* [EXERCISE DIRECTIONS]:
Go to the line below containing "#まちづくり (85, 2422)" and print exactly from there through the line containing "[SUPREME SATIN APPLIQUE", both included. Print nothing else.

* [SUPPLIED DATA]:
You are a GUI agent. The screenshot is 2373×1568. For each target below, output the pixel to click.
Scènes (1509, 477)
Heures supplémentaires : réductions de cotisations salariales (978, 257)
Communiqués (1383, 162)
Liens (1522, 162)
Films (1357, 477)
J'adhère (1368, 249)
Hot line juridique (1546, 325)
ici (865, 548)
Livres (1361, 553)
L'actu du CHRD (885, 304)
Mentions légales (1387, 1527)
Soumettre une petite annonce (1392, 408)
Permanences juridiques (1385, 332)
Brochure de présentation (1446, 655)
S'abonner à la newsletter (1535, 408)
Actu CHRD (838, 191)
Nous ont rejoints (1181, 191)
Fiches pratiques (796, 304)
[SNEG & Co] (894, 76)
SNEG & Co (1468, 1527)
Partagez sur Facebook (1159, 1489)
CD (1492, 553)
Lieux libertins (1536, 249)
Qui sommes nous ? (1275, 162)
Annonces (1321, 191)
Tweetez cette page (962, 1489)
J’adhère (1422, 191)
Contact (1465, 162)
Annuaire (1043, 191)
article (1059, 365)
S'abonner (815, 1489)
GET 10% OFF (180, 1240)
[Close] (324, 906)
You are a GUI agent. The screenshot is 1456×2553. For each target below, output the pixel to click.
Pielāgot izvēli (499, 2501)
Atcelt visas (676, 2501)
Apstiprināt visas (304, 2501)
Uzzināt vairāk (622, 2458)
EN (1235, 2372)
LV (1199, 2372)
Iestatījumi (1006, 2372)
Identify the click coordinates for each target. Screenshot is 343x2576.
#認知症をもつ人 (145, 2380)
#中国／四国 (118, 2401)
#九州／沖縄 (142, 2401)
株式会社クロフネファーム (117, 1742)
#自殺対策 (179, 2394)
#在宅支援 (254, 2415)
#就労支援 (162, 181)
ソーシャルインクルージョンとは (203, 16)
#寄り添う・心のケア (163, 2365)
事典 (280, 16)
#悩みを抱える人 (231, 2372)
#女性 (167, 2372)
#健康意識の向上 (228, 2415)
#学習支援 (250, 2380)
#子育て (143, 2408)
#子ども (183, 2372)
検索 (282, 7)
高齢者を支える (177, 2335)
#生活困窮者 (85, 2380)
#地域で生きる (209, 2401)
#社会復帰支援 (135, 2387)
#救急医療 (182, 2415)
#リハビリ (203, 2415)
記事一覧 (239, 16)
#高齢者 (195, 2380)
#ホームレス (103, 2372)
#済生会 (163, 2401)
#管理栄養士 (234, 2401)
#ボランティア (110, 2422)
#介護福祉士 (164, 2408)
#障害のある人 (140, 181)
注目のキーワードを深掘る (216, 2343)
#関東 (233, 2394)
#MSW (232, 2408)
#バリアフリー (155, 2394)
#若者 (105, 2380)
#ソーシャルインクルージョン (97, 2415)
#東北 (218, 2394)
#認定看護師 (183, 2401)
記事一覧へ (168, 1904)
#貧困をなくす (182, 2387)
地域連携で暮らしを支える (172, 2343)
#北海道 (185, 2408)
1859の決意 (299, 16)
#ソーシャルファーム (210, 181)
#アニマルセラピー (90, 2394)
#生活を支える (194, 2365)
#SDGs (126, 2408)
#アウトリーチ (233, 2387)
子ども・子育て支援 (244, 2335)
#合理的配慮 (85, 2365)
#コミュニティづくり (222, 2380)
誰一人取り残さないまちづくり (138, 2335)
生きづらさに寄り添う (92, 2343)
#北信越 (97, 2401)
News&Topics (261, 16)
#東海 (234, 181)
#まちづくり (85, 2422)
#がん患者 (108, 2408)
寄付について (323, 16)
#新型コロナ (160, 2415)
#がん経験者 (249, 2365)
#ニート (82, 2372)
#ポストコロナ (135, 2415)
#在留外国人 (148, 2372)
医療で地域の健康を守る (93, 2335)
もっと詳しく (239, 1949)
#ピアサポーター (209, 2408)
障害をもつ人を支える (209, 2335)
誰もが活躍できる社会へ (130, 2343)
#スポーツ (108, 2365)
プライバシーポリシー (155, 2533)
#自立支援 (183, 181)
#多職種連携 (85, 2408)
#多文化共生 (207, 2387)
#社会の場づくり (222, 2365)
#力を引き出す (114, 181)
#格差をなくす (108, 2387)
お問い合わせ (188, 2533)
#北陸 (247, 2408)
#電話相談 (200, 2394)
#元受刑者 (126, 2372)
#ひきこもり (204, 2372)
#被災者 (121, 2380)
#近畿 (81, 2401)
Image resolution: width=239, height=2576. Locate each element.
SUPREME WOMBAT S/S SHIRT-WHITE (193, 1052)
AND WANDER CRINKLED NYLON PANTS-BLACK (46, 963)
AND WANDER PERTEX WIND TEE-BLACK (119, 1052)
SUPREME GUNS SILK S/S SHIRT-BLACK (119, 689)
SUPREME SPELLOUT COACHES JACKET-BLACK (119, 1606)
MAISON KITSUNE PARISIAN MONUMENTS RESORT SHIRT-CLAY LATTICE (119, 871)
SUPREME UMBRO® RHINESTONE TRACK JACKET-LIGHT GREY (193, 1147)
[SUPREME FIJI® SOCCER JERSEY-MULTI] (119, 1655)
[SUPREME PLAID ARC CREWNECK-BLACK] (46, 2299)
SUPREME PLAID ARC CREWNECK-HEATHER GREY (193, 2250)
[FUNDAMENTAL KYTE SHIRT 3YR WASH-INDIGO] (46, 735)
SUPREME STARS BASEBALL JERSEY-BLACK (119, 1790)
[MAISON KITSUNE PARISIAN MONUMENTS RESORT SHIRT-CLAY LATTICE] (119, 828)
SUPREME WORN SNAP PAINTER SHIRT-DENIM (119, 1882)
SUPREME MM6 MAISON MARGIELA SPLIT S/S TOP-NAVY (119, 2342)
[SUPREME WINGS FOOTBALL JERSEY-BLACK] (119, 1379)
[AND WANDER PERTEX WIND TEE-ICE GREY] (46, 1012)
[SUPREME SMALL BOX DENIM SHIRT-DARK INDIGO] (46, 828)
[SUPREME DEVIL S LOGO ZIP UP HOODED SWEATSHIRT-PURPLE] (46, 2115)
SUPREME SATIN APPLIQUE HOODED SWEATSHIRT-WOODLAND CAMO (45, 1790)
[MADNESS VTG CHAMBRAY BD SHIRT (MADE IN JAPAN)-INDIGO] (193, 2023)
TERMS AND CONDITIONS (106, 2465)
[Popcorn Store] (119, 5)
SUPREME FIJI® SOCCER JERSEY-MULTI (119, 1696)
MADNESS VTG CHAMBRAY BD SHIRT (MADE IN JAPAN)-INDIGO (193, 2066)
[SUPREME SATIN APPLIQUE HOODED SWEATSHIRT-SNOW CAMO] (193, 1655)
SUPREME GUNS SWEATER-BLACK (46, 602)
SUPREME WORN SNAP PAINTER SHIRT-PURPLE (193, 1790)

* [RESULT]:
#まちづくり (85, 2422)
#がん患者 (108, 2408)
寄付について (323, 16)
#新型コロナ (160, 2415)
#がん経験者 (249, 2365)
#ニート (82, 2372)
#ポストコロナ (135, 2415)
#在留外国人 (148, 2372)
医療で地域の健康を守る (93, 2335)
もっと詳しく (239, 1949)
#ピアサポーター (209, 2408)
障害をもつ人を支える (209, 2335)
誰もが活躍できる社会へ (130, 2343)
#スポーツ (108, 2365)
プライバシーポリシー (155, 2533)
#自立支援 (183, 181)
#多職種連携 (85, 2408)
#多文化共生 (207, 2387)
#社会の場づくり (222, 2365)
#力を引き出す (114, 181)
#格差をなくす (108, 2387)
お問い合わせ (188, 2533)
#北陸 (247, 2408)
#電話相談 (200, 2394)
#元受刑者 (126, 2372)
#ひきこもり (204, 2372)
#被災者 (121, 2380)
#近畿 (81, 2401)
Image resolution: width=239, height=2576. Locate each element.
SUPREME WOMBAT S/S SHIRT-WHITE (193, 1052)
AND WANDER CRINKLED NYLON PANTS-BLACK (46, 963)
AND WANDER PERTEX WIND TEE-BLACK (119, 1052)
SUPREME GUNS SILK S/S SHIRT-BLACK (119, 689)
SUPREME SPELLOUT COACHES JACKET-BLACK (119, 1606)
MAISON KITSUNE PARISIAN MONUMENTS RESORT SHIRT-CLAY LATTICE (119, 871)
SUPREME UMBRO® RHINESTONE TRACK JACKET-LIGHT GREY (193, 1147)
[SUPREME FIJI® SOCCER JERSEY-MULTI] (119, 1655)
[SUPREME PLAID ARC CREWNECK-BLACK] (46, 2299)
SUPREME PLAID ARC CREWNECK-HEATHER GREY (193, 2250)
[FUNDAMENTAL KYTE SHIRT 3YR WASH-INDIGO] (46, 735)
SUPREME STARS BASEBALL JERSEY-BLACK (119, 1790)
[MAISON KITSUNE PARISIAN MONUMENTS RESORT SHIRT-CLAY LATTICE] (119, 828)
SUPREME WORN SNAP PAINTER SHIRT-DENIM (119, 1882)
SUPREME MM6 MAISON MARGIELA SPLIT S/S TOP-NAVY (119, 2342)
[SUPREME WINGS FOOTBALL JERSEY-BLACK] (119, 1379)
[AND WANDER PERTEX WIND TEE-ICE GREY] (46, 1012)
[SUPREME SMALL BOX DENIM SHIRT-DARK INDIGO] (46, 828)
[SUPREME DEVIL S LOGO ZIP UP HOODED SWEATSHIRT-PURPLE] (46, 2115)
SUPREME SATIN APPLIQUE HOODED SWEATSHIRT-WOODLAND CAMO (45, 1790)
[MADNESS VTG CHAMBRAY BD SHIRT (MADE IN JAPAN)-INDIGO] (193, 2023)
TERMS AND CONDITIONS (106, 2465)
[Popcorn Store] (119, 5)
SUPREME FIJI® SOCCER JERSEY-MULTI (119, 1696)
MADNESS VTG CHAMBRAY BD SHIRT (MADE IN JAPAN)-INDIGO (193, 2066)
[SUPREME SATIN APPLIQUE HOODED SWEATSHIRT-SNOW CAMO] (193, 1655)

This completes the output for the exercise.